ASSIGNMENT: Could you return each line below without altering a word?

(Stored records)

* * *

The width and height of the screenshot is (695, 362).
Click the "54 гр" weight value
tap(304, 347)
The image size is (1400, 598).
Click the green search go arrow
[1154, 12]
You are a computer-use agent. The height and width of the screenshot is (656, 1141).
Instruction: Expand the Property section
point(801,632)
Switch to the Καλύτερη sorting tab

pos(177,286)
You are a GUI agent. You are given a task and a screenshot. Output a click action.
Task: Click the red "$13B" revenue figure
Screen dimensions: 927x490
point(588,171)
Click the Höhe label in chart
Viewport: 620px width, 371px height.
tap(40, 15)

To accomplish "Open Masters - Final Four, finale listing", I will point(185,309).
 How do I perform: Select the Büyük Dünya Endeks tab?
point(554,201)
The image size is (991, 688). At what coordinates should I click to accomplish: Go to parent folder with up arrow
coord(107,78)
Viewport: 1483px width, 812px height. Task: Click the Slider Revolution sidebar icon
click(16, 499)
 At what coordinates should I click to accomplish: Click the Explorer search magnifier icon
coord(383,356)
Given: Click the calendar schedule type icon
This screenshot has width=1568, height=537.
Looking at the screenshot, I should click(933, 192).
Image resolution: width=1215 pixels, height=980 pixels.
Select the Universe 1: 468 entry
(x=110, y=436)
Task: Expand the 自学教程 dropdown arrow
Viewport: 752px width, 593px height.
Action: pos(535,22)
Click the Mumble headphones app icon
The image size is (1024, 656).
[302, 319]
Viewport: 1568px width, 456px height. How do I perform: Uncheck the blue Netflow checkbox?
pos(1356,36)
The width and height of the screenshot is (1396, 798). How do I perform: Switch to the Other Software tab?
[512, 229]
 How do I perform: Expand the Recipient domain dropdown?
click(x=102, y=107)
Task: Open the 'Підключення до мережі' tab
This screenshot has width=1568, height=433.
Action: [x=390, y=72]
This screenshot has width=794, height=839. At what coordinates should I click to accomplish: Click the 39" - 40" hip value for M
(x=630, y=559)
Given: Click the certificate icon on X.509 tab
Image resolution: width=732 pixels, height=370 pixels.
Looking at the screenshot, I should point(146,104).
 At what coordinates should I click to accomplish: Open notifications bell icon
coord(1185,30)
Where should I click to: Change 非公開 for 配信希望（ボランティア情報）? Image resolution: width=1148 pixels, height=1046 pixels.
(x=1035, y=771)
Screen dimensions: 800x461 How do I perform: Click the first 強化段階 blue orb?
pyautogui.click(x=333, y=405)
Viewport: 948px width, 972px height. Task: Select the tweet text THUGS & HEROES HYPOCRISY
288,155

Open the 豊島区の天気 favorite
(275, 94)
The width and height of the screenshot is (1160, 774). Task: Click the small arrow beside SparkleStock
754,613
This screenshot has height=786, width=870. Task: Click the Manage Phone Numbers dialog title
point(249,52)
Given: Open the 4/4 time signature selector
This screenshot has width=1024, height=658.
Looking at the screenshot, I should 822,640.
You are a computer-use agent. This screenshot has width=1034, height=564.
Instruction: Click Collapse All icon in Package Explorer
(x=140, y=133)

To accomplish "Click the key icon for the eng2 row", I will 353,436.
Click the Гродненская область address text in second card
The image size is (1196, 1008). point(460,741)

* * *

SOLUTION BELOW:
The width and height of the screenshot is (695, 362).
Click the "54 гр" weight value
tap(304, 347)
The image size is (1400, 598).
Click the green search go arrow
[1154, 12]
You are a computer-use agent. The height and width of the screenshot is (656, 1141).
Instruction: Expand the Property section
point(801,632)
Switch to the Καλύτερη sorting tab

pos(177,286)
You are a GUI agent. You are given a task and a screenshot. Output a click action.
Task: Click the red "$13B" revenue figure
Screen dimensions: 927x490
point(588,171)
Click the Höhe label in chart
Viewport: 620px width, 371px height.
tap(40, 15)

To accomplish "Open Masters - Final Four, finale listing", I will point(185,309).
 How do I perform: Select the Büyük Dünya Endeks tab?
point(554,201)
The image size is (991, 688). At what coordinates should I click to accomplish: Go to parent folder with up arrow
coord(107,78)
Viewport: 1483px width, 812px height. Task: Click the Slider Revolution sidebar icon
click(16, 499)
 At what coordinates should I click to accomplish: Click the Explorer search magnifier icon
coord(383,356)
Given: Click the calendar schedule type icon
This screenshot has width=1568, height=537.
Looking at the screenshot, I should click(933, 192).
Image resolution: width=1215 pixels, height=980 pixels.
Select the Universe 1: 468 entry
(x=110, y=436)
Task: Expand the 自学教程 dropdown arrow
Viewport: 752px width, 593px height.
Action: pos(535,22)
Click the Mumble headphones app icon
The image size is (1024, 656).
[302, 319]
Viewport: 1568px width, 456px height. How do I perform: Uncheck the blue Netflow checkbox?
pos(1356,36)
The width and height of the screenshot is (1396, 798). How do I perform: Switch to the Other Software tab?
[512, 229]
 How do I perform: Expand the Recipient domain dropdown?
click(x=102, y=107)
Task: Open the 'Підключення до мережі' tab
This screenshot has width=1568, height=433.
Action: [x=390, y=72]
This screenshot has width=794, height=839. At what coordinates should I click to accomplish: Click the 39" - 40" hip value for M
(x=630, y=559)
Given: Click the certificate icon on X.509 tab
Image resolution: width=732 pixels, height=370 pixels.
Looking at the screenshot, I should point(146,104).
 At what coordinates should I click to accomplish: Open notifications bell icon
coord(1185,30)
Where should I click to: Change 非公開 for 配信希望（ボランティア情報）? Image resolution: width=1148 pixels, height=1046 pixels.
(x=1035, y=771)
Screen dimensions: 800x461 How do I perform: Click the first 強化段階 blue orb?
pyautogui.click(x=333, y=405)
Viewport: 948px width, 972px height. Task: Select the tweet text THUGS & HEROES HYPOCRISY
288,155

Open the 豊島区の天気 favorite
(275, 94)
The width and height of the screenshot is (1160, 774). Task: Click the small arrow beside SparkleStock
754,613
This screenshot has height=786, width=870. Task: Click the Manage Phone Numbers dialog title
point(249,52)
Given: Open the 4/4 time signature selector
This screenshot has width=1024, height=658.
Looking at the screenshot, I should 822,640.
You are a computer-use agent. This screenshot has width=1034, height=564.
Instruction: Click Collapse All icon in Package Explorer
(x=140, y=133)

To accomplish "Click the key icon for the eng2 row", I will 353,436.
Click the Гродненская область address text in second card
The image size is (1196, 1008). point(460,741)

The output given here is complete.